■ Work task
From the line bearing "Task: Click the 提示 group box heading" down to the final line of the records below, give every line again exactly and add nothing.

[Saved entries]
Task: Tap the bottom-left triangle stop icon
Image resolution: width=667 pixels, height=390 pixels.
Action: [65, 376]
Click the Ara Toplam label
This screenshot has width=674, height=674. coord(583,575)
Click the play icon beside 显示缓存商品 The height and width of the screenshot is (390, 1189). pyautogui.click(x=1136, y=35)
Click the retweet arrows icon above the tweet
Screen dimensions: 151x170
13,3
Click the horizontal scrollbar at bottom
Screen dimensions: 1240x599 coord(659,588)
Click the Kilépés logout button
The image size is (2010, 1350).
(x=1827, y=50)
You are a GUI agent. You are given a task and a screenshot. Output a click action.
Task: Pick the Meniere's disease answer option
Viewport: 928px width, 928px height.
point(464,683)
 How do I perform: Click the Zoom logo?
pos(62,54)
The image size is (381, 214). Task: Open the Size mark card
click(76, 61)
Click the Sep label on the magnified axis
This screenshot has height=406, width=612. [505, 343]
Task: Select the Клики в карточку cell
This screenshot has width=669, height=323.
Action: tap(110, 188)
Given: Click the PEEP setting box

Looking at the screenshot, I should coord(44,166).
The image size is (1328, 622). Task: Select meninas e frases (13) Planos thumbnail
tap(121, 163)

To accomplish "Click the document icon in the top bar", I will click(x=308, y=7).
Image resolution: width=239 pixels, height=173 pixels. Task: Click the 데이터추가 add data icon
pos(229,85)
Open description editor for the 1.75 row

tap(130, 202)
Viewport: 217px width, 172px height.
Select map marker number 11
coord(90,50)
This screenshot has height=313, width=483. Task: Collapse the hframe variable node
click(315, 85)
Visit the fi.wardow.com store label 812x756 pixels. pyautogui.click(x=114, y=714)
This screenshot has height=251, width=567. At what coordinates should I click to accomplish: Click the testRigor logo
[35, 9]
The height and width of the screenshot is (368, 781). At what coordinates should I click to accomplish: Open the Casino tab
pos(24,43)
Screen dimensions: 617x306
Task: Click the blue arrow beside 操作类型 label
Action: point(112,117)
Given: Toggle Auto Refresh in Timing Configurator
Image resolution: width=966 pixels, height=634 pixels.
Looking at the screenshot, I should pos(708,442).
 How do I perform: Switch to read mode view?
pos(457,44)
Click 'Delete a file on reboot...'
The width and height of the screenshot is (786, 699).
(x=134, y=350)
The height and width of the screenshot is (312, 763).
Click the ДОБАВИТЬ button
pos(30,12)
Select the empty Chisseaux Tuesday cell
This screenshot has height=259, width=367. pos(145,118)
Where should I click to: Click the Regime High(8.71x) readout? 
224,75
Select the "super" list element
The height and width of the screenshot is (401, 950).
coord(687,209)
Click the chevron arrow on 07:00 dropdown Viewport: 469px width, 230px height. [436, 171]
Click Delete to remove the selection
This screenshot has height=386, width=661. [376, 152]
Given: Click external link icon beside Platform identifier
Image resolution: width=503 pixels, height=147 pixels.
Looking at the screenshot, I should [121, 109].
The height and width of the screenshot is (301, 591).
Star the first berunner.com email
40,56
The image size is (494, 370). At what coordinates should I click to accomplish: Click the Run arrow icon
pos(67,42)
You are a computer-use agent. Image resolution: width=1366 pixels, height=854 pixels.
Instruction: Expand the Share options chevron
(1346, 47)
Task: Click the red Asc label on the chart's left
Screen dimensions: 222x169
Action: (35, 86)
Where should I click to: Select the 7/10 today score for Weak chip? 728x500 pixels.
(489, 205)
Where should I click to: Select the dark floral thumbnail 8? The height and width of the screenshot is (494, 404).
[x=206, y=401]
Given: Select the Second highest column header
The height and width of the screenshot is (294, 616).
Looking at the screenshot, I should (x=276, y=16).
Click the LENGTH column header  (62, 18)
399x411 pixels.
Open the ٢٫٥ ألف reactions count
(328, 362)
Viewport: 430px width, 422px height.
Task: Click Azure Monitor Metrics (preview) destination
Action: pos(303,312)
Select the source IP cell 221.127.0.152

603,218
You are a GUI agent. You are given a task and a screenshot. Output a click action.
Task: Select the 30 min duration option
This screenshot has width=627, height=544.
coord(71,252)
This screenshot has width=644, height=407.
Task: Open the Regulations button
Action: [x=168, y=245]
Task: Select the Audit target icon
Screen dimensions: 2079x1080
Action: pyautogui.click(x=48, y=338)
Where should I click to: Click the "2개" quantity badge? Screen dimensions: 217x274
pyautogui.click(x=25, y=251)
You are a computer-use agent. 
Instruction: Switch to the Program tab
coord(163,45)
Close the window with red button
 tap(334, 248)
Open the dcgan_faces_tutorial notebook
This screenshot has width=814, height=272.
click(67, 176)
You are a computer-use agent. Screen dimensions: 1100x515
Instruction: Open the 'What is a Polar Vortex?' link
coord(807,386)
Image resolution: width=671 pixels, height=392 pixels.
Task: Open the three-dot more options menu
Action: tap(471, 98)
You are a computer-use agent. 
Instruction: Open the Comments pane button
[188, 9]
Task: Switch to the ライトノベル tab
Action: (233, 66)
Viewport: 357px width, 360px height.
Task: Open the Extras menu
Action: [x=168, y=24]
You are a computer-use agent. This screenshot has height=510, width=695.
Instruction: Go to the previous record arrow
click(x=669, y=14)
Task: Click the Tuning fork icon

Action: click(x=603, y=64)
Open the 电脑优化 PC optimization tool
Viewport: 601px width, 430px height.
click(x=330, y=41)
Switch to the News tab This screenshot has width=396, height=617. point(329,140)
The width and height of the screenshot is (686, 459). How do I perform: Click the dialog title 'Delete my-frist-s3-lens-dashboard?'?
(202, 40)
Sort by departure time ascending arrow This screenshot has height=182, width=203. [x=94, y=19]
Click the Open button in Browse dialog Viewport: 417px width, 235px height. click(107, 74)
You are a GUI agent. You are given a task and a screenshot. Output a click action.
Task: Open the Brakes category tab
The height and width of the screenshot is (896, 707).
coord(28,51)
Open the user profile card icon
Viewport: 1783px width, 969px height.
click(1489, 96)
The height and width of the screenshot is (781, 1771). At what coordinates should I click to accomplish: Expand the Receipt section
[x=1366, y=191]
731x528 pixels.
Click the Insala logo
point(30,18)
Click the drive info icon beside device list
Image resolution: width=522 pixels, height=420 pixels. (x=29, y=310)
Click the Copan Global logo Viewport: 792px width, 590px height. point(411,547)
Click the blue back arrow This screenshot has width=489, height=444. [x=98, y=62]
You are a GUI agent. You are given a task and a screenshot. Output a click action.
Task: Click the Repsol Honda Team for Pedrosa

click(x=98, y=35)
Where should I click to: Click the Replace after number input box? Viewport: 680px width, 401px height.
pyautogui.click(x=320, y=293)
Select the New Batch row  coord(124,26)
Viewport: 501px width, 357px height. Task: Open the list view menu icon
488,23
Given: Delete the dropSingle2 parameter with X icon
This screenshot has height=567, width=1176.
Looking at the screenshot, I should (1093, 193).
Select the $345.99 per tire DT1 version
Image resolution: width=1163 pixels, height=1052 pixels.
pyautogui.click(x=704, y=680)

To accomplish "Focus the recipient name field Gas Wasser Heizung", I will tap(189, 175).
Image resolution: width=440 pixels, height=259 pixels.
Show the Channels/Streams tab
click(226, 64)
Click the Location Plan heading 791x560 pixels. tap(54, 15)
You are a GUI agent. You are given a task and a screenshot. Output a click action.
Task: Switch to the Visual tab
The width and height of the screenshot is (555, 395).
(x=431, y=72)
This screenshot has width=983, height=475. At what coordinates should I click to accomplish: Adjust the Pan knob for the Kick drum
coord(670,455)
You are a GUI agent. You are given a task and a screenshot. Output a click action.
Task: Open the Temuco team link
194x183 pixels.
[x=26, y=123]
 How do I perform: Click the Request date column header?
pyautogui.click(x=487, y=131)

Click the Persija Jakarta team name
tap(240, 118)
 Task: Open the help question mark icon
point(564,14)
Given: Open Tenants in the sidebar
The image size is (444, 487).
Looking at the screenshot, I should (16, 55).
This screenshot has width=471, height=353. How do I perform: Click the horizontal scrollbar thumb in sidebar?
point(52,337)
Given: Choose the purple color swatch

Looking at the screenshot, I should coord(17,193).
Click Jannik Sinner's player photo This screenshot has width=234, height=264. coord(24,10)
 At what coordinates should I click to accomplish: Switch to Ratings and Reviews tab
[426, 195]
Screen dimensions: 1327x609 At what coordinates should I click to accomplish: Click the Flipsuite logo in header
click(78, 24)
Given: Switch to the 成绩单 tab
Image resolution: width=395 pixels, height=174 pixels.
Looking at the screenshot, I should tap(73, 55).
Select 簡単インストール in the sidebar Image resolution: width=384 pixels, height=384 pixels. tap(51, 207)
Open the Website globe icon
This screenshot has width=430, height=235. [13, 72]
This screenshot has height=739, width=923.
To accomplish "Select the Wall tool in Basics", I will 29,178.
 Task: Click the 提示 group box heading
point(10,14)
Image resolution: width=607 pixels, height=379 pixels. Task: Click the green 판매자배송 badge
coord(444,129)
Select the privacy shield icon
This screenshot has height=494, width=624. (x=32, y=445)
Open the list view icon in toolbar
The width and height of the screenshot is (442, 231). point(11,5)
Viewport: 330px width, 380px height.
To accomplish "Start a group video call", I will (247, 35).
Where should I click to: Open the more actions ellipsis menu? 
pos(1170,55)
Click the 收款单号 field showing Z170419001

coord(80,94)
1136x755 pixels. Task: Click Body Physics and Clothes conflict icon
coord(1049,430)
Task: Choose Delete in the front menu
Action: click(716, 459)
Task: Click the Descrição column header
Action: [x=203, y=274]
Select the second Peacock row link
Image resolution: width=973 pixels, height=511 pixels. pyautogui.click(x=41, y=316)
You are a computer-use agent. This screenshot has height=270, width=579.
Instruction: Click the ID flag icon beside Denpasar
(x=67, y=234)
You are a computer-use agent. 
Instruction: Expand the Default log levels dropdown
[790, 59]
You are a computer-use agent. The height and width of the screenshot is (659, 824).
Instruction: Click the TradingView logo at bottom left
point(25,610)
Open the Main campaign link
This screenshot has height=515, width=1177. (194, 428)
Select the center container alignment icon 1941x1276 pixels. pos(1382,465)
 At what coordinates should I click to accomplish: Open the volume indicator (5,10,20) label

■ Solution
 Task: Click the 提示 group box heading
point(10,14)
Image resolution: width=607 pixels, height=379 pixels. Task: Click the green 판매자배송 badge
coord(444,129)
Select the privacy shield icon
This screenshot has height=494, width=624. (x=32, y=445)
Open the list view icon in toolbar
The width and height of the screenshot is (442, 231). point(11,5)
Viewport: 330px width, 380px height.
To accomplish "Start a group video call", I will (247, 35).
Where should I click to: Open the more actions ellipsis menu? 
pos(1170,55)
Click the 收款单号 field showing Z170419001

coord(80,94)
1136x755 pixels. Task: Click Body Physics and Clothes conflict icon
coord(1049,430)
Task: Choose Delete in the front menu
Action: click(716, 459)
Task: Click the Descrição column header
Action: [x=203, y=274]
Select the second Peacock row link
Image resolution: width=973 pixels, height=511 pixels. pyautogui.click(x=41, y=316)
You are a computer-use agent. This screenshot has height=270, width=579.
Instruction: Click the ID flag icon beside Denpasar
(x=67, y=234)
You are a computer-use agent. 
Instruction: Expand the Default log levels dropdown
[790, 59]
You are a computer-use agent. The height and width of the screenshot is (659, 824).
Instruction: Click the TradingView logo at bottom left
point(25,610)
Open the Main campaign link
This screenshot has height=515, width=1177. (194, 428)
Select the center container alignment icon 1941x1276 pixels. pos(1382,465)
 At what coordinates should I click to accomplish: Open the volume indicator (5,10,20) label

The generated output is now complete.